# First Junior Technician



## Jo-JotheSoundDog (Sep 9, 2003)

I know this is a wasted post and all that, but I think it shows something to Daves success with this site. 

Woo hooo I am now a Junior Technician!!!!!!!!!


----------



## dvsDave (Sep 9, 2003)

*muhahaha*

Hey!! Awesome!  

200 Posts.... sweet deal...

You know what the next rank to hit is?  

_500_

*~muhahaha~* _.....have fun_


----------



## MissD (Sep 9, 2003)

Hey! Party time for you-       

Thanks for sharing your wisdom.

(not to mention giving us an opportunity to reply and add to our post count, lol)


----------



## TechDirector (Sep 9, 2003)

*Re: muhahaha*


dvsDave said:


> You know what the next rank to hit is?
> 
> _500_
> 
> *~muhahaha~* _.....have fun_



Dear Dave,
You are evil.

Signed,
The Devil

Hey dave I found this letter in a sink hole-i thought maybe you should read it. lol.


----------



## ship (Sep 9, 2003)

200 replies or posts. nuff said without me saying anything which is probably for the better.
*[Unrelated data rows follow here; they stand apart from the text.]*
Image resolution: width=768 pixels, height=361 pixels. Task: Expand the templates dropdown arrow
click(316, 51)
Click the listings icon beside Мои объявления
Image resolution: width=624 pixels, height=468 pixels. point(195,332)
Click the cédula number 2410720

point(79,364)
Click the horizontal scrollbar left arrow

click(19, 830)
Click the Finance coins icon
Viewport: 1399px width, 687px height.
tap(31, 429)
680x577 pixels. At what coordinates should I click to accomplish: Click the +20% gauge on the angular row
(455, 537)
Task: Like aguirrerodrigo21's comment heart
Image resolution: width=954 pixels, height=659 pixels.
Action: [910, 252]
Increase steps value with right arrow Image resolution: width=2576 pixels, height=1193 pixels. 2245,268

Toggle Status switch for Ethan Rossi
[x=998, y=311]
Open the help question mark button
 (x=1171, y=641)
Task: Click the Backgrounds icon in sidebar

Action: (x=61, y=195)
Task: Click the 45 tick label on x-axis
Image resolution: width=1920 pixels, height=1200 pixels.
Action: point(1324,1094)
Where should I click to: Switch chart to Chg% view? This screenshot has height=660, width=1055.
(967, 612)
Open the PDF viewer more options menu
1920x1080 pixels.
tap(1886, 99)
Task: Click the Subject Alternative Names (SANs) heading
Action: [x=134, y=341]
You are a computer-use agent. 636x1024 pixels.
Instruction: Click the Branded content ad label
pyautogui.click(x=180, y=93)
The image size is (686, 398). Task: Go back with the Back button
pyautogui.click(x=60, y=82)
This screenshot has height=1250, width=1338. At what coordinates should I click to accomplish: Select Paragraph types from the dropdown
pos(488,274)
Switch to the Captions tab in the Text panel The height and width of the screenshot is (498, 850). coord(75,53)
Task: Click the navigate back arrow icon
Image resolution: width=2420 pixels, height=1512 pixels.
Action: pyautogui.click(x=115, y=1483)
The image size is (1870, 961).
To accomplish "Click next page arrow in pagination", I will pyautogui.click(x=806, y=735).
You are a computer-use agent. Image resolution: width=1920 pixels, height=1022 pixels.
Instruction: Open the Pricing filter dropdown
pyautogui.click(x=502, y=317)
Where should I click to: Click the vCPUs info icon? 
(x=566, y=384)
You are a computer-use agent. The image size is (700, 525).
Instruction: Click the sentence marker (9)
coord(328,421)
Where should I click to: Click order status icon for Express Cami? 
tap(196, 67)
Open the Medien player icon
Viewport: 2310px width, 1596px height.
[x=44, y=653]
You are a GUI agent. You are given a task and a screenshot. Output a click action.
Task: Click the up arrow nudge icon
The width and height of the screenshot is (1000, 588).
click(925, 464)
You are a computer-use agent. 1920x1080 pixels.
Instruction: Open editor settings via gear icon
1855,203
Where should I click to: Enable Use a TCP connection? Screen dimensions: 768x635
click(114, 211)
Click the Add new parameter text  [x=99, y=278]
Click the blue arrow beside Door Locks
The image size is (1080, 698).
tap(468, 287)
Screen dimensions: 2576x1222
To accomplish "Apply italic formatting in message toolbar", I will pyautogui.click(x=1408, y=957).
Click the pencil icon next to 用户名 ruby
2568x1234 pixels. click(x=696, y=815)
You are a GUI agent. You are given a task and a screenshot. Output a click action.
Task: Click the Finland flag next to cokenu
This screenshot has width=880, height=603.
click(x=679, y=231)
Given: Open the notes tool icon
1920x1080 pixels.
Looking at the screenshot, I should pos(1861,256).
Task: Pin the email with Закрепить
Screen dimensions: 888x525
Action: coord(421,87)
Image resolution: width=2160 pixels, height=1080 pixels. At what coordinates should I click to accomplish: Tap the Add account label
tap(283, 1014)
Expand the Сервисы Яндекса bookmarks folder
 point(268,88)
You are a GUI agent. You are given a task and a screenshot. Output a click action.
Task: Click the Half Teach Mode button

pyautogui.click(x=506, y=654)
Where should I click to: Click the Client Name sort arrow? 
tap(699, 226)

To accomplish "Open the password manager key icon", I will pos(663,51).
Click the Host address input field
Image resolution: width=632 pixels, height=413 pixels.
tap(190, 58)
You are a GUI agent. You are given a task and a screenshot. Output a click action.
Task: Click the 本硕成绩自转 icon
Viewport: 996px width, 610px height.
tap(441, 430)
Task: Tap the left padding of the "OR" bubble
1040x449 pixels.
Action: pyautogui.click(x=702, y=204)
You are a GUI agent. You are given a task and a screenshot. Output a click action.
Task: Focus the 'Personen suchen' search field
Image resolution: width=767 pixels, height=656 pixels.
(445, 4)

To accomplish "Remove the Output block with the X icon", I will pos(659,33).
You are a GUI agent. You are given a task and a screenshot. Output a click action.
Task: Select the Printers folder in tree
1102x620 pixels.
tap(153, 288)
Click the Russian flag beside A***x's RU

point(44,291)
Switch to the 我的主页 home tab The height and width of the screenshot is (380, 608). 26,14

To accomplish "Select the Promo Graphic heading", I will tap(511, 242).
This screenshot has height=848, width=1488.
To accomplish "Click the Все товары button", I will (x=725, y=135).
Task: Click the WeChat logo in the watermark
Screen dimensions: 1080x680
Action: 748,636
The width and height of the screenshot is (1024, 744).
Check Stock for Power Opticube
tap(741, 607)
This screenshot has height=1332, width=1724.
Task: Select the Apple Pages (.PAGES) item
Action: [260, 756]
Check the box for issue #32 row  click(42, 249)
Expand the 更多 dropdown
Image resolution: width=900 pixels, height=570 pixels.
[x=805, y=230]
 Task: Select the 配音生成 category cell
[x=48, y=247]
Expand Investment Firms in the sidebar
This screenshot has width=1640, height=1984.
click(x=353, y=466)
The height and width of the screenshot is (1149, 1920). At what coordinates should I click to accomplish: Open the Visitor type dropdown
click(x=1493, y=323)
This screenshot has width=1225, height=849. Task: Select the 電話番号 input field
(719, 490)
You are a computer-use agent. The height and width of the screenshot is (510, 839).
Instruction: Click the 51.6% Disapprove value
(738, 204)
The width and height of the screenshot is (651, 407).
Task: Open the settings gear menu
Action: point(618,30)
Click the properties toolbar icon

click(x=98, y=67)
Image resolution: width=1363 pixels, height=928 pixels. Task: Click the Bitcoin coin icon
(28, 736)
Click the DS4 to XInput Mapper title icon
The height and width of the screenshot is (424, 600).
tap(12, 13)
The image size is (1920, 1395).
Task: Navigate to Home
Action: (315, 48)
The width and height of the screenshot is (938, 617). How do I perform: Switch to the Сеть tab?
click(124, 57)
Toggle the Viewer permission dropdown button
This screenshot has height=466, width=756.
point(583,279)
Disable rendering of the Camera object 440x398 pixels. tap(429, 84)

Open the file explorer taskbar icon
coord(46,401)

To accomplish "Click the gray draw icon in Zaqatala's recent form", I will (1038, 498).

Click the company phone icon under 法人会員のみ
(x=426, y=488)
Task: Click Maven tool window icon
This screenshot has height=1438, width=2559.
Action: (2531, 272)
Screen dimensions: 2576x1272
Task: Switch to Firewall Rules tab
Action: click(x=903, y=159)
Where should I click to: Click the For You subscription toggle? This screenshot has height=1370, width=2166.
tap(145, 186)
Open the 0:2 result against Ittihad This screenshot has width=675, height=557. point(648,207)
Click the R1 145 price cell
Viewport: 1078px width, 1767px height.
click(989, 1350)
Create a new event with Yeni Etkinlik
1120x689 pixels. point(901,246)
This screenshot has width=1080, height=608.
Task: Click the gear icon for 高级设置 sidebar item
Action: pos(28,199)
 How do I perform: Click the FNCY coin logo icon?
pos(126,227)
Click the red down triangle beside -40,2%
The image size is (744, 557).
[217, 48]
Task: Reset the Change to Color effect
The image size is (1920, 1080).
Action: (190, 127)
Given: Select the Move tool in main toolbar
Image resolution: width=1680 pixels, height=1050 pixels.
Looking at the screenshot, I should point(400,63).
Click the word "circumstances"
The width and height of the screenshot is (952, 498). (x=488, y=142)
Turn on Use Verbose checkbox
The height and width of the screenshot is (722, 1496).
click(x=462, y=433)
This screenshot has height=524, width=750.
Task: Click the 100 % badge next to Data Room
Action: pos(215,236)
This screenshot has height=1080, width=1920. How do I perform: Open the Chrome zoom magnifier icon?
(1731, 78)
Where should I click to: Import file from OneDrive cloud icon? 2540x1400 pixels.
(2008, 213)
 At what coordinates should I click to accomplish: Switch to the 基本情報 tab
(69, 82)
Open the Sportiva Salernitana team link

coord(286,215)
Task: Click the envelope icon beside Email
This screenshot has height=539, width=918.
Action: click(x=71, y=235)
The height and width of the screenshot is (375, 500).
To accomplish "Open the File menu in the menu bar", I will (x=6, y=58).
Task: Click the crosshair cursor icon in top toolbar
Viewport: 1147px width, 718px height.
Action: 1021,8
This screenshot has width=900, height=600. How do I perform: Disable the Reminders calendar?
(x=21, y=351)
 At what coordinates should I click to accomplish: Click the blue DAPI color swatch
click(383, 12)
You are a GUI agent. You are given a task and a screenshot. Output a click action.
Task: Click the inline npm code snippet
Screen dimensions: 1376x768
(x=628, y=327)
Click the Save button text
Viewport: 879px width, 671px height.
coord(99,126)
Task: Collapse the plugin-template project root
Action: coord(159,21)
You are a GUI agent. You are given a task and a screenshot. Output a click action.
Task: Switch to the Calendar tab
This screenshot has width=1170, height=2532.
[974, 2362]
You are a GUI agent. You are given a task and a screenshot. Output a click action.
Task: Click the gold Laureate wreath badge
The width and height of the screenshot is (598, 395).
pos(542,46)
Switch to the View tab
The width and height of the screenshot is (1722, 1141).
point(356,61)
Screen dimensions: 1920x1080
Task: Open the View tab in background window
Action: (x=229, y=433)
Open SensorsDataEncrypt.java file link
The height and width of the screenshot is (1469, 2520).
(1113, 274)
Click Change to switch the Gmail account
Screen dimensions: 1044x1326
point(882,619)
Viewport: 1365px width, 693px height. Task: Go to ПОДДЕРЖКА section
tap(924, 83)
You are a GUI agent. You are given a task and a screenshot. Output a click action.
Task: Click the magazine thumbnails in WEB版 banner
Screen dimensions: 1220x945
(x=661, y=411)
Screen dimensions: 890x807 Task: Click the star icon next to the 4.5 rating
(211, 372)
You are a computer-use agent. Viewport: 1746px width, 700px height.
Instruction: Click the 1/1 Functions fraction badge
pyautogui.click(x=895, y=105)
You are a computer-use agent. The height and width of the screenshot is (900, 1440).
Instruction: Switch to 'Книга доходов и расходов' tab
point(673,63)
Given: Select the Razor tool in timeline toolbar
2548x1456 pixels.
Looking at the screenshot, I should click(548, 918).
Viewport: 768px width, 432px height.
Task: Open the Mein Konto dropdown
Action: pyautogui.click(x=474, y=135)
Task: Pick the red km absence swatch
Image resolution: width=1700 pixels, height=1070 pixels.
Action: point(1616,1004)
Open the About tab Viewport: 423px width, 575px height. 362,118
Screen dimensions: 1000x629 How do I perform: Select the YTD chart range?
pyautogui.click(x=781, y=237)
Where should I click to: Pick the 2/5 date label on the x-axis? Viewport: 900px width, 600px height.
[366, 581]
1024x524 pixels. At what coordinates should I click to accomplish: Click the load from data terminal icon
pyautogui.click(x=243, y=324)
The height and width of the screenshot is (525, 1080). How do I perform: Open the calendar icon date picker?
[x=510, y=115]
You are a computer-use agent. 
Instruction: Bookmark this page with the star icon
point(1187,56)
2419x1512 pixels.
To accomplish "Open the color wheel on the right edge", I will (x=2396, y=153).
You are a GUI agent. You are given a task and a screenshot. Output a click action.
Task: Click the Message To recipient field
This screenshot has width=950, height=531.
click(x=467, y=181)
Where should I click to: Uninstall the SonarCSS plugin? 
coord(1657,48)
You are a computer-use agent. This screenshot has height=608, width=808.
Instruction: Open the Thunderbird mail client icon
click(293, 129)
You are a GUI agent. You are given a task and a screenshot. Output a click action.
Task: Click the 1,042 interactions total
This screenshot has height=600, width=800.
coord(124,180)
LOL... What to say anyway besides your stick with it ability is a great service to others. You have a good hart and good advice to pass on. Thanks for past and future ideas.


----------



## wemeck (Sep 10, 2003)

Congrats!!!


----------



## SbhstechieImlah (Sep 12, 2003)

haha congrats and good luck trying to get to the next level


----------